Despite my repeated attempts to show and explain this to my instructors, they have the impression that this is not the WT it was before. They are wary of using the wider wedge with Tan or Fook. But then, how can one explain something one only barely understands oneself. At any rate, the programme is becoming increasingly clear for me.
If the visual stimulus is an anticipation of the decision to attack, the next stage is tactile anticipation or even intuition. You once said that even the thought is punishable. Only then does the conventional Chi-Sao reaction to the pressure follow.
As the transition from the free phase to the contact phase is something of a shock, it is very difficult to respond flexibly at once. One might compare this with water: it gives way at very close range, but can be as hard as concrete under fast acceleration. Our arms act similarly when impacted by the opponent’s arm. Not forgetting the effects of adrenalin, i.e. tense muscles and tunnel vision.

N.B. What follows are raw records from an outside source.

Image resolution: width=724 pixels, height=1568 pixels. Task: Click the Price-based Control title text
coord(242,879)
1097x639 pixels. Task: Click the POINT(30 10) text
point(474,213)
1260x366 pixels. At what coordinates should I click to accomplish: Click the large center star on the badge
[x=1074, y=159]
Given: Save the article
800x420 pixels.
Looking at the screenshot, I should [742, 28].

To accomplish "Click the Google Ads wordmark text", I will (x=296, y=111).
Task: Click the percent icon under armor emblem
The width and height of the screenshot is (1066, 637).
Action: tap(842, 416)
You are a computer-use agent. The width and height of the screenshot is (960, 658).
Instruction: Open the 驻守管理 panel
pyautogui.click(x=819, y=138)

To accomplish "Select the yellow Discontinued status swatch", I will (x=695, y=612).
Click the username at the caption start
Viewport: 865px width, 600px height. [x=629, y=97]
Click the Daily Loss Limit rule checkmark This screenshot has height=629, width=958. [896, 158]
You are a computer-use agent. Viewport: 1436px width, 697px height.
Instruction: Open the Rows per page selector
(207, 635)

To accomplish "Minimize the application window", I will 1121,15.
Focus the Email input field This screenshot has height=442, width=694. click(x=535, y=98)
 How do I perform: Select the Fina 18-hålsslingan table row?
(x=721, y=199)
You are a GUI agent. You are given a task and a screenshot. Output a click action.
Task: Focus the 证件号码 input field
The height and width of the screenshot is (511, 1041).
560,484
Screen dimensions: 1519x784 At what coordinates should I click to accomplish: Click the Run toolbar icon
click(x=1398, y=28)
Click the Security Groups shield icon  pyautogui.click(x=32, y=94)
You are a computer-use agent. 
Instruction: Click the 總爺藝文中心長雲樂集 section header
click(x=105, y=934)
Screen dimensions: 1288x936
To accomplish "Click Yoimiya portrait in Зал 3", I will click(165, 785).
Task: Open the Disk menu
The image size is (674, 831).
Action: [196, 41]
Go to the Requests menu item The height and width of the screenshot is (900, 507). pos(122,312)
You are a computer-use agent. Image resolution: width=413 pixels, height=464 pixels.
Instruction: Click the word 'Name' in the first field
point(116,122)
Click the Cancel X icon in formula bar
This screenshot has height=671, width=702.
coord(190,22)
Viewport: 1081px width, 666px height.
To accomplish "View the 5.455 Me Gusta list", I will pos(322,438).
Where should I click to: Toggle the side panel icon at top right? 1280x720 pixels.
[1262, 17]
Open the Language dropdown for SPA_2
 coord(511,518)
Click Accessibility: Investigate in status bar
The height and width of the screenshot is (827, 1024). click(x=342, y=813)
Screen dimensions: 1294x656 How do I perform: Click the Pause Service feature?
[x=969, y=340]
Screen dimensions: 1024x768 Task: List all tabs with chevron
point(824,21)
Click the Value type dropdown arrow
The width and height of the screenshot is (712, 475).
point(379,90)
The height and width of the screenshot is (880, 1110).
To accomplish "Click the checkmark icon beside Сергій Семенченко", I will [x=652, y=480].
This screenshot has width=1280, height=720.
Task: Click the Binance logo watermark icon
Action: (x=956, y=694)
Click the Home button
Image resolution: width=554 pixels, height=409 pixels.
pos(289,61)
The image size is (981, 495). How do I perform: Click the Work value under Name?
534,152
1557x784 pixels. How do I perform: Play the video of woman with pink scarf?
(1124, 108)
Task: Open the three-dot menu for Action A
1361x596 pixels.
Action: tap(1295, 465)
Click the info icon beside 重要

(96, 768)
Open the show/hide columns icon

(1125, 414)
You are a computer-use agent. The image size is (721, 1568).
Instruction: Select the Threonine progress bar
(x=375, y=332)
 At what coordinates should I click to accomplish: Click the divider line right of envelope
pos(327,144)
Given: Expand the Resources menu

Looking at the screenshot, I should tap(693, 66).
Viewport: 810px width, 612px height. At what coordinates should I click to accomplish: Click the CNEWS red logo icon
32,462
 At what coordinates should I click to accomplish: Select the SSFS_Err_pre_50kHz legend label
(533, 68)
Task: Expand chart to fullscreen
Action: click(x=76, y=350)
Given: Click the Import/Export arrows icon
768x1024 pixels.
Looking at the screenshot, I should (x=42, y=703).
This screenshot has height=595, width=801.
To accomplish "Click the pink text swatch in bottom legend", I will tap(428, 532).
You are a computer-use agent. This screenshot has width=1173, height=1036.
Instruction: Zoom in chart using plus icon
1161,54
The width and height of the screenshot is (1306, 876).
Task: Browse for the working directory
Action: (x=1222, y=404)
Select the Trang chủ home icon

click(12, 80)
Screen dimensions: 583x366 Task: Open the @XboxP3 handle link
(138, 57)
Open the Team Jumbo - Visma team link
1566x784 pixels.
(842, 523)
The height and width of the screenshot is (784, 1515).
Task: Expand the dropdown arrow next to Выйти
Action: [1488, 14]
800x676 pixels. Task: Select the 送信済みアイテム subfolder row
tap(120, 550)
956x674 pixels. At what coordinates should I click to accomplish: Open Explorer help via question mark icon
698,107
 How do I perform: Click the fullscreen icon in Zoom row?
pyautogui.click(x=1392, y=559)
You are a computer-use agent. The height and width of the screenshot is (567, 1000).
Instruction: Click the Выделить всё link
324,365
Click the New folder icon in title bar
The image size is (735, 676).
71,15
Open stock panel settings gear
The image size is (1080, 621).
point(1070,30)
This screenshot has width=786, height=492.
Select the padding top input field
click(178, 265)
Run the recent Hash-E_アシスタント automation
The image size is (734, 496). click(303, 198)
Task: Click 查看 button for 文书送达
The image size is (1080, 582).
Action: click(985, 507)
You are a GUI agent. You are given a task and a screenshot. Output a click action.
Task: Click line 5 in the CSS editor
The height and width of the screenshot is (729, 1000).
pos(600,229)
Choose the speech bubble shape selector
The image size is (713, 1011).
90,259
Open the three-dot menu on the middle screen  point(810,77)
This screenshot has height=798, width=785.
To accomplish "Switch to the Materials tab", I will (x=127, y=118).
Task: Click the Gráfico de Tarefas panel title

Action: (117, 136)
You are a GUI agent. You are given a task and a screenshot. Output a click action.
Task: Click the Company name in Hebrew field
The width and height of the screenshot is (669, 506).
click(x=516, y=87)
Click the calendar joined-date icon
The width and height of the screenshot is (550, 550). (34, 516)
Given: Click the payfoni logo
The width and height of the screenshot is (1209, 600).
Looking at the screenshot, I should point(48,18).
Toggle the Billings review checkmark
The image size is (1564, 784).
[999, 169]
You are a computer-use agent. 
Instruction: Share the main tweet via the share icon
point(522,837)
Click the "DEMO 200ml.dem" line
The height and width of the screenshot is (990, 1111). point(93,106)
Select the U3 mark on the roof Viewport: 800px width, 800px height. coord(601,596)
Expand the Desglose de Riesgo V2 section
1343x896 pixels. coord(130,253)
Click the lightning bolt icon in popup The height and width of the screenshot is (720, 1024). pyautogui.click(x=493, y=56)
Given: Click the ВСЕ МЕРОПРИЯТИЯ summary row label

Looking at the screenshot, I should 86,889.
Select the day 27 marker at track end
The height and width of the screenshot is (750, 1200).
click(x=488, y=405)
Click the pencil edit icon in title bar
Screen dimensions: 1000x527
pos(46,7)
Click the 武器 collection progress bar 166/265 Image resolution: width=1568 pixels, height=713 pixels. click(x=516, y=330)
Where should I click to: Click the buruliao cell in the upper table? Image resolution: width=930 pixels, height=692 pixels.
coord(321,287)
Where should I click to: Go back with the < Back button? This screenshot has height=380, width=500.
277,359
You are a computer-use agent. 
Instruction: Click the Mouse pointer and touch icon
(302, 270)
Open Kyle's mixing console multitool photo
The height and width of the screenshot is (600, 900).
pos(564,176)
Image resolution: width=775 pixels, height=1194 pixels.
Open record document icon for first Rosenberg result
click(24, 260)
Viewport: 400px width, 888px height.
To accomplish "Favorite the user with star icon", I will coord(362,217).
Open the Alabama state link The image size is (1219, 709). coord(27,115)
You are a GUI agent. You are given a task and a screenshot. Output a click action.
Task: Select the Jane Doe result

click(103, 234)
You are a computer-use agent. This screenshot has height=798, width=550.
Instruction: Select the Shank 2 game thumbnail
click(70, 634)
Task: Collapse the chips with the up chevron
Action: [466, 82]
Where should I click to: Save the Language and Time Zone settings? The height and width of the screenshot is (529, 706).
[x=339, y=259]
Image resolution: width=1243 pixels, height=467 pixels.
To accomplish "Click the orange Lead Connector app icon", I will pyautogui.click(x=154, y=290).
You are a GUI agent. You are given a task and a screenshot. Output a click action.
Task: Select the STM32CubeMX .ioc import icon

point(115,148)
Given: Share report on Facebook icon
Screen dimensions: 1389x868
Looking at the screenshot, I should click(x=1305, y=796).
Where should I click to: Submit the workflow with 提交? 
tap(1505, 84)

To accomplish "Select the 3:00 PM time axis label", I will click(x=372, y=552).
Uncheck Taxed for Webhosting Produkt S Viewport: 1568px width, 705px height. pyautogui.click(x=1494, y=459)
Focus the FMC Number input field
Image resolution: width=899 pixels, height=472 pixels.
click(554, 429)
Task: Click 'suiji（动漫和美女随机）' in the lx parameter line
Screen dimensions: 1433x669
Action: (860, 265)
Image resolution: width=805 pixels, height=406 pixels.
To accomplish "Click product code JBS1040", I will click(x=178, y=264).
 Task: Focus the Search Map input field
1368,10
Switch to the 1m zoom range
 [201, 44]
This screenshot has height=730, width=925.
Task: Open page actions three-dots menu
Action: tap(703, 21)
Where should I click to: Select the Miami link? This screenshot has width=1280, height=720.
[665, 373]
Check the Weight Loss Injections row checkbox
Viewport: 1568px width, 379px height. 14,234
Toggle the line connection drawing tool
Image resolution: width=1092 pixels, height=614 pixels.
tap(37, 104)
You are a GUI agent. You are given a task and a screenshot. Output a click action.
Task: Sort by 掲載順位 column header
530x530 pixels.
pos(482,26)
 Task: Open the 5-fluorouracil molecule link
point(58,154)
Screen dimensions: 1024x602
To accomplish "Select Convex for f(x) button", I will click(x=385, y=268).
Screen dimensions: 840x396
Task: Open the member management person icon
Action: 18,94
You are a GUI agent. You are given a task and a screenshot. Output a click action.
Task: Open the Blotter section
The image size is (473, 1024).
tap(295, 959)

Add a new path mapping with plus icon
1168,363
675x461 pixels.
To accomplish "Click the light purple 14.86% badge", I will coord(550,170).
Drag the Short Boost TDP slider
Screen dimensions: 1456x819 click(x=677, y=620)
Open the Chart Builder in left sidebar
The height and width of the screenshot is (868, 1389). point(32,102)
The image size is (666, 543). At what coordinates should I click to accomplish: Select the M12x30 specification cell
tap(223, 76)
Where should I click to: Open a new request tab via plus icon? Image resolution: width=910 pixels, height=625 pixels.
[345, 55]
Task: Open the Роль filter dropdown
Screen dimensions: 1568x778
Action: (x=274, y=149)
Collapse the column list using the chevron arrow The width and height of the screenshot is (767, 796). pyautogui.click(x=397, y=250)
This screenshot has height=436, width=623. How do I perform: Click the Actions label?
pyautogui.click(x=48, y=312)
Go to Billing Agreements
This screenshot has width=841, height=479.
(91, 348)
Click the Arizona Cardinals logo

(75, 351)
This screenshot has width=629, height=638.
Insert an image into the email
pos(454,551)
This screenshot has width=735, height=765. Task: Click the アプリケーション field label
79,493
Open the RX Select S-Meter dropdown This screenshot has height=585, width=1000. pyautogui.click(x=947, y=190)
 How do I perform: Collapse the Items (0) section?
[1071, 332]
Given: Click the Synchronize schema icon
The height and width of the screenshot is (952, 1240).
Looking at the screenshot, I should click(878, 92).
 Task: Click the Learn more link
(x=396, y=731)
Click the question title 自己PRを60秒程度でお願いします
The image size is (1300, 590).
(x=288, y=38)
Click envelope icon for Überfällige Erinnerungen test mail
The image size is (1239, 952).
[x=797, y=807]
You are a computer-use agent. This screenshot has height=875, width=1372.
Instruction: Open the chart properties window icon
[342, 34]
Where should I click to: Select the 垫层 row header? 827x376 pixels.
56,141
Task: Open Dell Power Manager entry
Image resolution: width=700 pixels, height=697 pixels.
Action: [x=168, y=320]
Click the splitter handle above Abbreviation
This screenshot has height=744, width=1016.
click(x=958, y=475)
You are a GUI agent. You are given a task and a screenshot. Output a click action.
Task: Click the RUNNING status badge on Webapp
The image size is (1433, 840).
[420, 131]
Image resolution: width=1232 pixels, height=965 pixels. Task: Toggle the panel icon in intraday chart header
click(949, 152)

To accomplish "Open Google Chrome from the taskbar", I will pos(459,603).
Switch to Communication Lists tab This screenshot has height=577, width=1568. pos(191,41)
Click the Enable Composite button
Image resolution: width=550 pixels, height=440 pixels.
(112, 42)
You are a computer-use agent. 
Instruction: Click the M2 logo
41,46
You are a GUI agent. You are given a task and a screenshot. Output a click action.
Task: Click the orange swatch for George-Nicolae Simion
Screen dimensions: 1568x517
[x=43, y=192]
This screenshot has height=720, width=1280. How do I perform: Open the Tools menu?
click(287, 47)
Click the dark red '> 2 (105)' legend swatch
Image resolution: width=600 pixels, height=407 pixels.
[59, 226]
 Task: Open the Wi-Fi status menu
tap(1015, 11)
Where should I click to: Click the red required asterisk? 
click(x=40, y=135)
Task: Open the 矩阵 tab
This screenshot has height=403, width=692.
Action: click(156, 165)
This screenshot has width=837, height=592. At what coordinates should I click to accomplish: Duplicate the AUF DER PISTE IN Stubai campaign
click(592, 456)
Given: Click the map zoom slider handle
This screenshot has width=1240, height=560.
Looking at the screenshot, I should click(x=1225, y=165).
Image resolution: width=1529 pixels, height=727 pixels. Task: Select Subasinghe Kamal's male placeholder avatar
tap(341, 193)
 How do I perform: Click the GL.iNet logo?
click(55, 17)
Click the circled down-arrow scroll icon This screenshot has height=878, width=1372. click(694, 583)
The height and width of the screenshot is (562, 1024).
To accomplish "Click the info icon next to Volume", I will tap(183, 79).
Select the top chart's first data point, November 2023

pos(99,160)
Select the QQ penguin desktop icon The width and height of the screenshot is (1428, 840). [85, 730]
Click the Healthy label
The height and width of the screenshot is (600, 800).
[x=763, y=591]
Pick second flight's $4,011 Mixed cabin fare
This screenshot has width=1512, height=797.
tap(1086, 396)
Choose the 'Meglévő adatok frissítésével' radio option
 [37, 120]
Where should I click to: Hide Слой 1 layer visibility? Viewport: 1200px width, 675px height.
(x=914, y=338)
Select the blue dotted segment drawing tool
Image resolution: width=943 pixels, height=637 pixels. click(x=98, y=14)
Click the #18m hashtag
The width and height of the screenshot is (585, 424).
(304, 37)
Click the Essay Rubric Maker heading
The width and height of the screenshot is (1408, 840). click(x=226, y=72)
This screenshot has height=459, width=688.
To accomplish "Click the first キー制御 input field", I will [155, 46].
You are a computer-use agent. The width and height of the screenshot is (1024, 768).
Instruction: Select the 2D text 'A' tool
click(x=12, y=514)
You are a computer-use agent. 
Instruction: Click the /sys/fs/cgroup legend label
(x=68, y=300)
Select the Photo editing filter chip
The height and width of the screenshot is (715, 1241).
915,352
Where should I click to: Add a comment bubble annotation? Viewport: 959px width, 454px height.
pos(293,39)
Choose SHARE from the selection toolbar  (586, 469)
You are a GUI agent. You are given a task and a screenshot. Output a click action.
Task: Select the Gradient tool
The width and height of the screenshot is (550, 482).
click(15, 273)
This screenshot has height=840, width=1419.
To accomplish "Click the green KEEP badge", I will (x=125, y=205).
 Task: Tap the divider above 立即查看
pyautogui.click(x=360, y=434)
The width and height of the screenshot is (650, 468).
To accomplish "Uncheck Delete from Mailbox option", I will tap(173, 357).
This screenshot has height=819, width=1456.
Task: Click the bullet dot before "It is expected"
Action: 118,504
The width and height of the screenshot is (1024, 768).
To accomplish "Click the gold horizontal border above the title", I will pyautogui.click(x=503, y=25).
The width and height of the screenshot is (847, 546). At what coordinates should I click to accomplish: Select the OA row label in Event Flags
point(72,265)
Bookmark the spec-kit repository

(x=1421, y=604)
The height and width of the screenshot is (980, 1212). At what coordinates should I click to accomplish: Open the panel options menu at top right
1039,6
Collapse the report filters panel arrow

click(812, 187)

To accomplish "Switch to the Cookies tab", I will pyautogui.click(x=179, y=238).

For me this possibly provides a key to understanding the wooden dummy programme. Despite my rigid arms, this allows me to go around the opponent’s arms to avoid the attack or launch my own attack. That is how you once explained it at one of the T4 seminars, or at least that is how I understood it.
In my own view the Chi-Sao sections continue to be very important, as they are always a guiding theme to which I can refer when I am teaching. I think that if the reflexes were taught in isolation, this would certainly have a beneficial effect on self-defence capability in some respects. However, I think that WingTsun would suffer without these two-man exercises. After all, music or language are not limited to a small number of frequently practiced phrases or melodies.
I hope you have been able to follow my thoughts to some extent. I could certainly have written some of this in more detail, but it is not long to the end of the month.
Perhaps you will have a few answers for me during our next lesson, or will correct the odd wrong idea.
Naturally I do not mind if you publish what I have written, or extracts.